Main-d'oeuvre bon marché
Les entreprises étrangères et chinoises qui profitent depuis plus de vingt ans, dans le pays, de l'abondance d'une main-d'oeuvre bon marché et docile redoutent soudain de devoir faire face aux exigences d'une génération de travailleurs beaucoup moins malléables. En privé, certains réfléchiraient même à un début de redéploiement de leurs activités dans des pays d'Asie du Sud-Est où la gestion des ressources humaines serait réputée moins tendue. « C'est un problème social de fond. Les nouveaux ouvriers qui sont nés dans les années 1980 et 1990 n'ont rien à voir avec leurs aînés qui avaient vécu dans une Chine totalement différente », analyse Chen Xin. Alors que leurs parents qui avaient connu la dureté du travail à la campagne et les drames économiques du maoïsme voyaient dans l'obtention d'un emploi à l'usine une chance inespérée d'amasser un petit pécule avant de revenir s'installer au village, la nouvelle génération d'enfants uniques rejette les projets de retour à la campagne et croit pouvoir vivre ses « rêves » de fortune à la ville. « Le rappel à la réalité est difficile pour eux. Ils accumulent les frustrations », souffle l'expert. Avec des salaires mensuels compris entre 900 yuans et 2.000 yuans, ils gagnent effectivement bien mieux leurs vies que leurs proches restés dans les provinces rurales mais ne peuvent s'aventurer en dehors de leurs usines-dortoirs où le coût de la vie leur est inaccessible et ils vivent de plus en plus mal les longues heures de travail à la chaîne. Plus individualistes, mieux connectés entre eux et plus au fait des autres mouvements sociaux dans les régions industrielles du pays, ces jeunes travailleurs sont plus à même de manifester leur mécontentement.
« Harmonie sociale »
Face à cette poussée des revendications, le gouvernement chinois a semblé, ces derniers jours, un peu décontenancé. Les autorités locales qui n'hésitent habituellement pas à laisser leurs forces de l'ordre « catalyser » les conflits du travail ont ainsi laissé la grève s'installer dans les usines de Honda et, même un temps, permis aux médias locaux d'évoquer la crise. « Le pouvoir se retrouve face à un terrible dilemme », résume Chen Xin. « D'un côté, il dit vouloir encourager la hausse du niveau de vie des ouvriers pour les inciter à consommer plus.
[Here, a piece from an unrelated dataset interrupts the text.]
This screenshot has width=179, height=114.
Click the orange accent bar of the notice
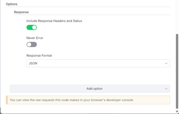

De l'autre, il ne peut pas remettre en cause le statut "d'usine du monde" du pays. La Chine a toujours besoin de ces emplois bas de gamme mal rémunérés pour absorber la masse de nouveaux travailleurs arrivant chaque année de ses campagnes. Le pouvoir ne peut pas risquer de perdre les investisseurs étrangers en supportant une trop forte hausse des salaires. »
Pour tenter de réduire les tensions sociales, le Parti communiste multiplie pour l'instant les appels à « l'harmonie sociale » et rappelle qu'il compte mettre en place un système de protection sociale et organiser une meilleure redistribution des richesses. « Mais tout cela va prendre des années », souffle Chen Xin.